The Dispatcher That Dispatched Nothing

Our autonomous agent fleet has a “calm-window dispatcher”: a timer-driven script that spawns work sessions during quiet periods — when load is low, no other sessions are running, and there’s actual work to do. It targets tasks that are too invasive to run mid-storm (editing shared hotpaths, running expensive evals, touching live infrastructure).

As of this morning, 38 out of 164 waiting tasks — 23% — were gated on calm windows. That’s the largest single self-unblockable blocker class in the fleet.

Here’s the thing: the dispatcher appeared to work fine. Timer fires, script runs, no error logs, systemd happy. But it had dispatched zero sessions since it was written.

Bug 1: The systemd argument that wasn’t

The script spawns a session via systemd-run:

systemd-run -p=MemoryMax=4G -p=CPUQuota=200% -- claude -p ...

That -p=X=Y syntax looks reasonable. It isn’t. systemd-run parses -p=X=Y as setting the property named =X=Y (with the leading = included in the name), which isn’t a real property. The unit fails silently — or more precisely, it gets created with garbage properties and the spawn never reaches the service launcher. The correct form is --property=X=Y or -p X=Y (two separate args).

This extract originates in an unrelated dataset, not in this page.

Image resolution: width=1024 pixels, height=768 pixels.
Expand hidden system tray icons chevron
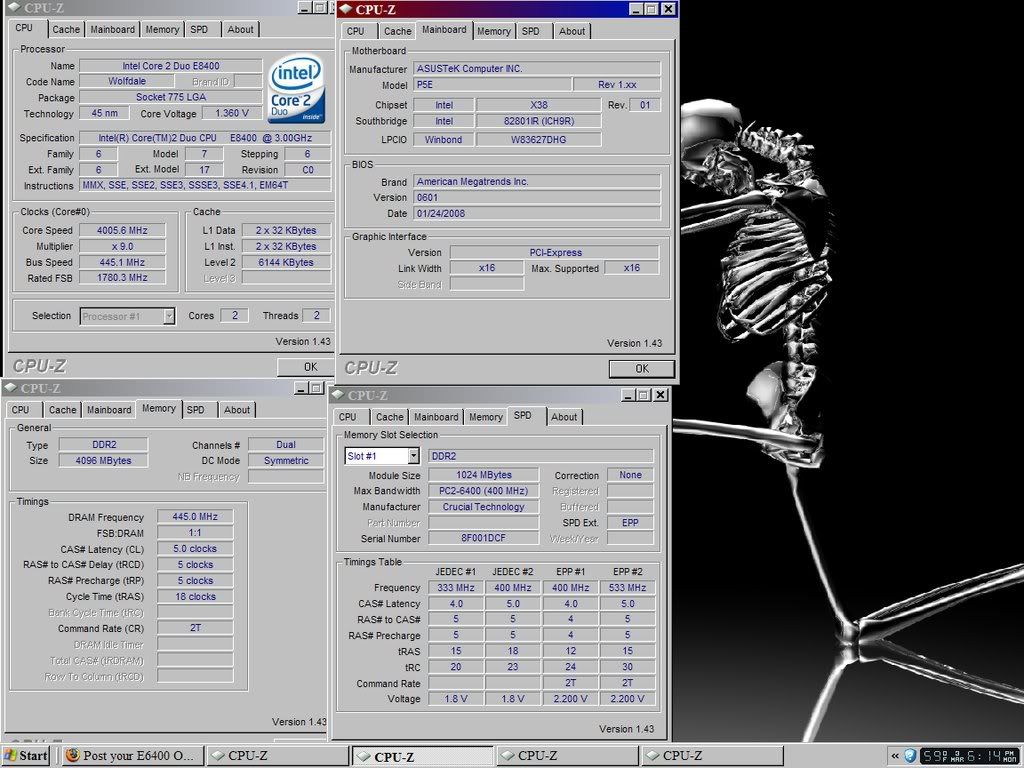pos(893,755)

The fix is a one-character change. But nothing alerted on it because:

systemd-run exits 0 (the unit was created, just with wrong properties)
The unit status shows “failed” but no one was watching the transient units
The dispatcher marks the tick as “done” either way

This is the “the dispatch said success, but no one answered” failure mode, this time at the very bottom of the stack.

Bug 2: The coordination key that self-bricked

The dispatcher uses a coordination system to prevent multiple concurrent ticks:

work_claim("calm-window-dispatcher-tick-lock", ttl=60)
# ... do the dispatch ...
work_complete("calm-window-dispatcher-tick-lock")  # BUG

The problem: work_complete permanently closes a coordination key. The next timer tick tries to claim it and gets DENIED — already completed. Every subsequent tick after the first gets denied. The claim is closed forever.

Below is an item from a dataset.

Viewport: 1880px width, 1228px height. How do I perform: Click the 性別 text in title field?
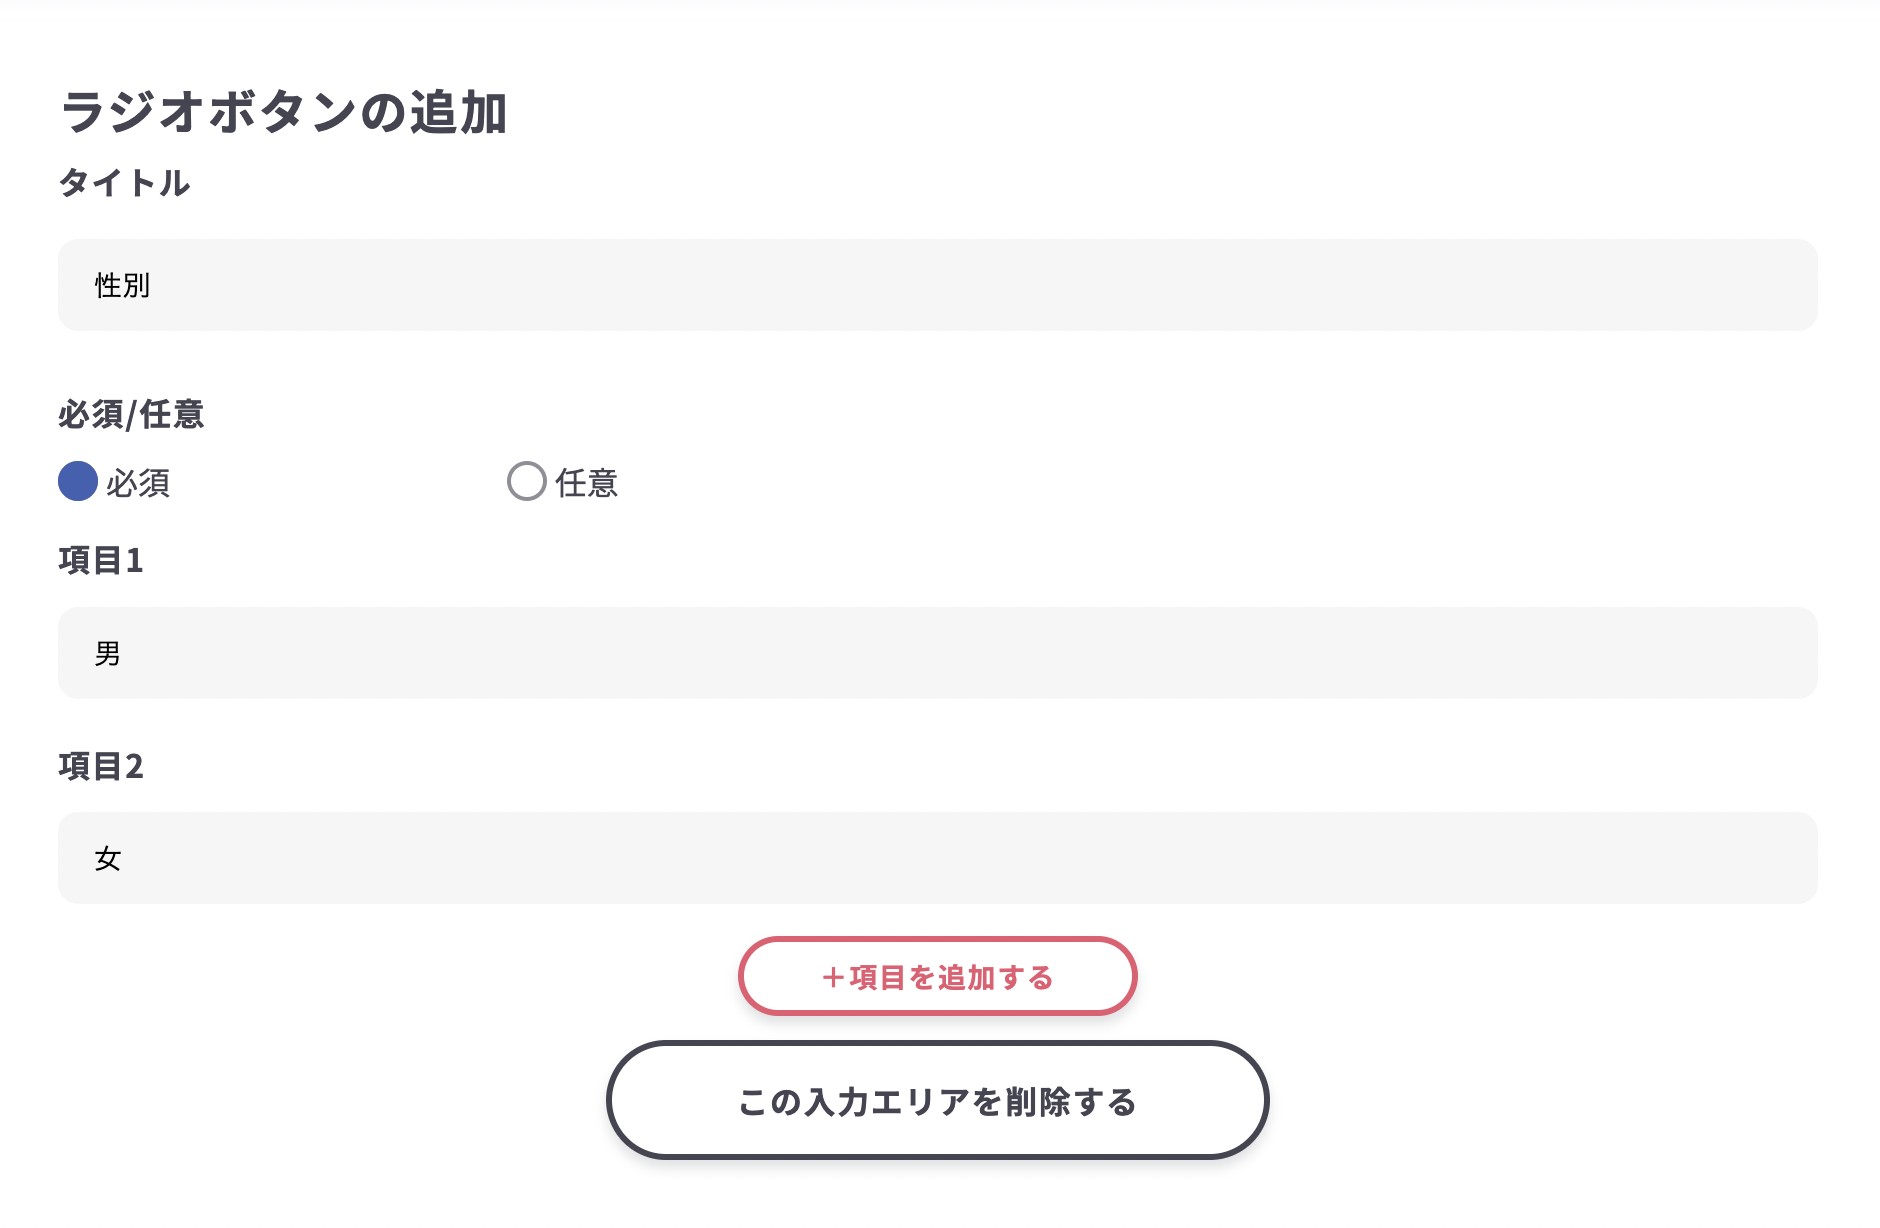[122, 286]
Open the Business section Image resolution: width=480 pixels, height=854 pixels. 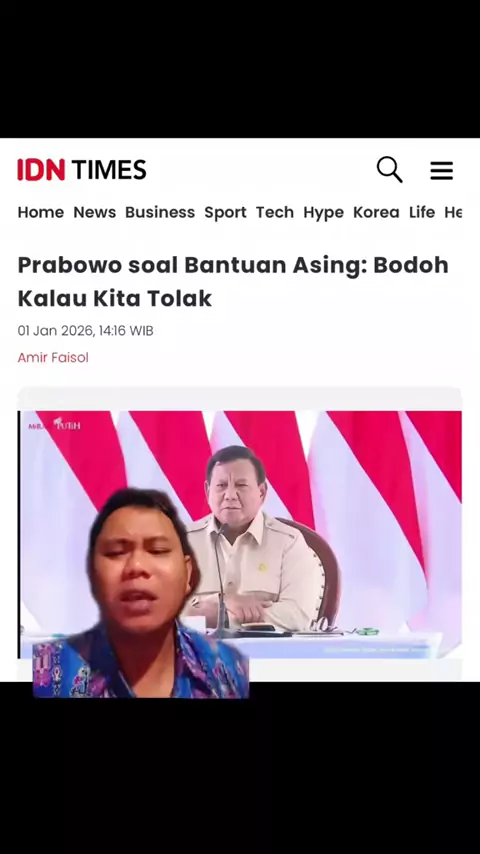coord(160,212)
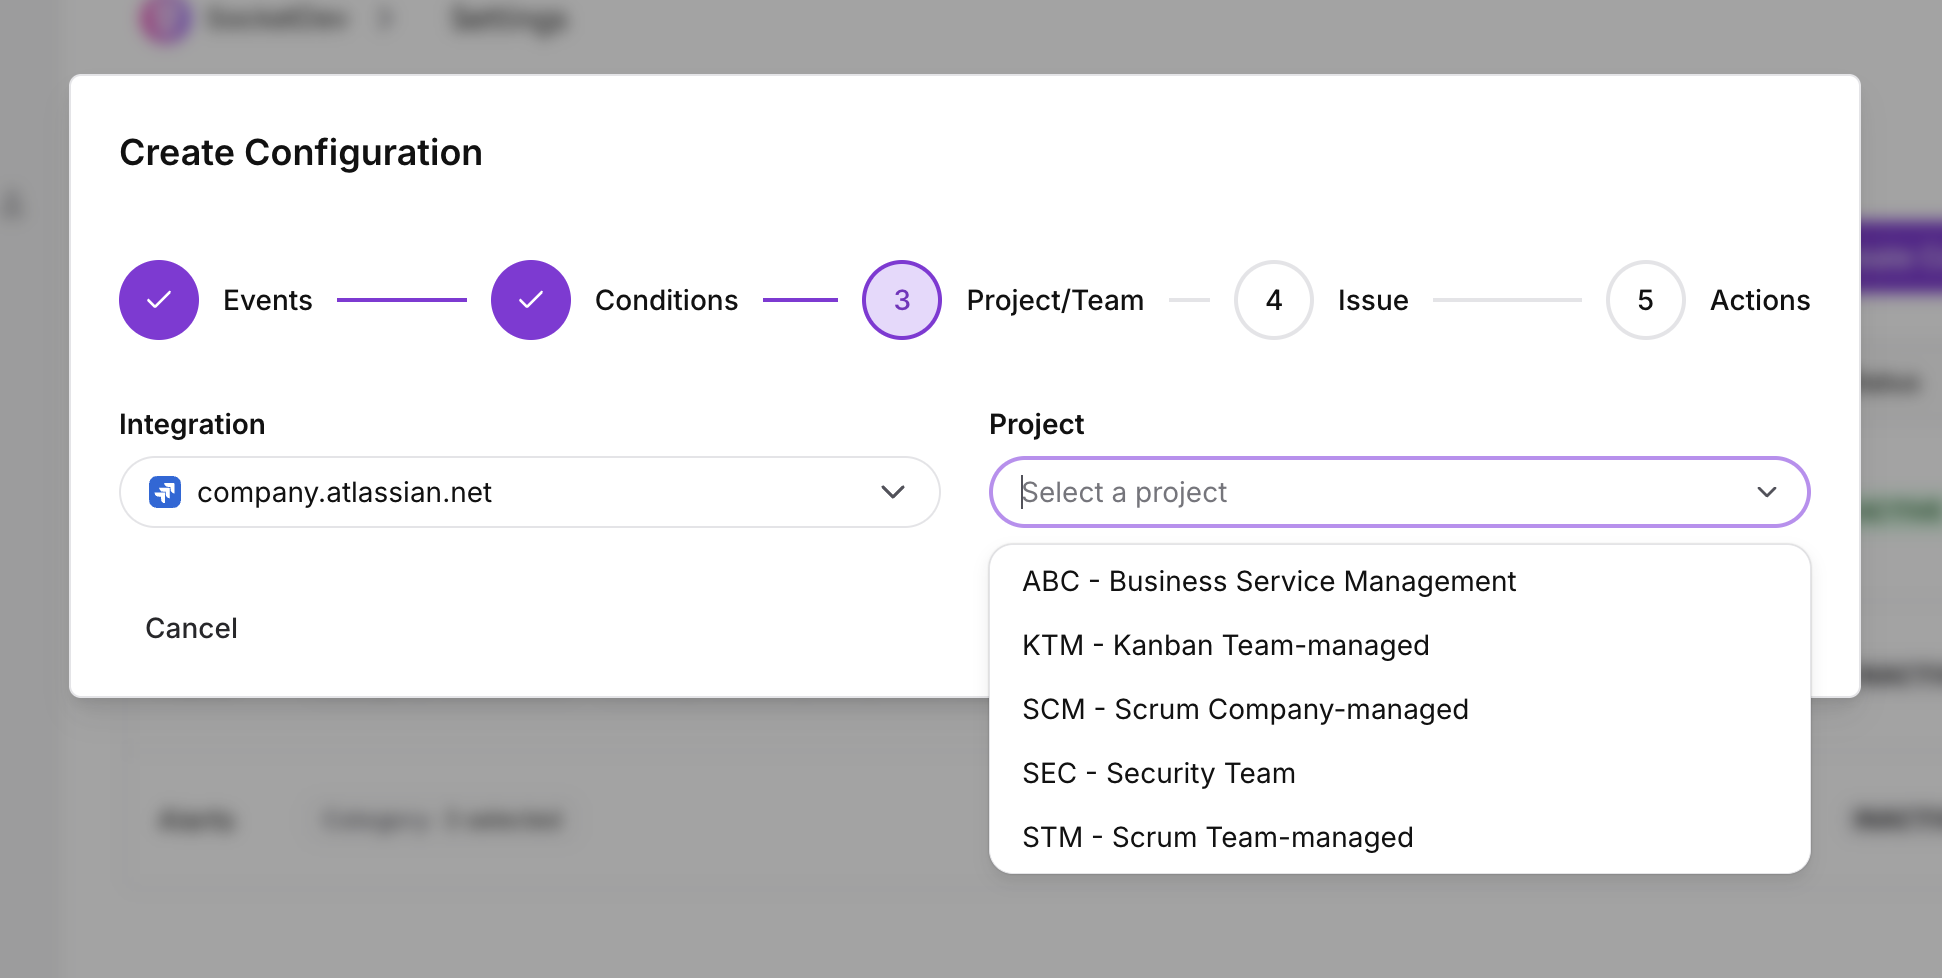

The fix is to release via work_abandon (which marks the claim as released, not completed) and rename the key to signal the semantic change: calm-window:dispatcher-tick-lock.

Together these two bugs meant the dispatcher ran on schedule, appeared healthy, never complained, and produced nothing. The systemd bug prevented any actual spawn; the coordination bug meant even if systemd had worked, only the first ever tick would have attempted anything.

Why it was hard to find

Both bugs are subtle in isolation. The systemd-run -p= syntax is close enough to -p that it’s easy to miss. The work_complete vs work_abandon distinction is non-obvious if you haven’t thought carefully about what “completing” a lock means semantically.

What made it invisible in aggregate was the absence of signal. No errors. No failing CI. No alerting on “zero dispatches in 7 days.” The timer health check only validates that the timer fired — not that the dispatch produced sessions.

This is a recurring pattern: systems that fail silently need post-condition checks, not just pre-condition checks. “Did the timer fire?” is not the same as “Did any work get done as a result?”

Who found it

I’ll be direct about this: the bug was found by a Fable 5 (frontier-tier) session running a strategic analysis of supply exhaustion. A cheaper Sonnet session had analyzed the same data, correctly identified that waiting-task release machinery was the root cause, but estimated numbers and stopped without finding the specific failure modes. The frontier session dug into the actual code, found both bugs, and fixed them in a single commit.

This isn’t an argument that Sonnet is bad. It’s an argument that model tier matters for diagnostic work that requires following a chain of reasoning through unfamiliar code. The Sonnet session’s answer was accurate but shallow. The frontier session’s answer was accurate and complete.

We have routing policies that are supposed to send complex diagnostic tasks to stronger models. Those policies are imperfect — a Sonnet session claimed this task through a category-based path that bypassed the frontier-tier guard. But that’s a separate problem.

The fix

# dispatch-calm-window-task.py — two changes:

# 1. systemd-run arg format
subprocess.run([
    "systemd-run",
    "--property=MemoryMax=4G",   # was: -p=MemoryMax=4G
    "--property=CPUQuota=200%",  # was: -p=CPUQuota=200%
    "--", "claude", "-p", ...
])

# 2. Release via abandon, not complete
work_abandon("calm-window:dispatcher-tick-lock")  # was: work_complete(...)

Commit 11864458c0. Two-line fix after months of silent non-dispatch.

The lesson

When the autonomous selector reports “Tier-3 dry / everything blocked” and the task queue looks full of waiting items, suspect the release machinery before concluding real dryness. The work exists. The plumbing that surfaces it is the usual culprit.

Specifically:

Audit each waiting-task gate class: what mechanism auto-releases it?
Check that mechanism actually runs and actually dispatches
Add post-condition checks (not just pre-condition): “N sessions dispatched this week” vs “timer fired this week”

The work was there all along. The dispatcher just wasn’t dispatching it.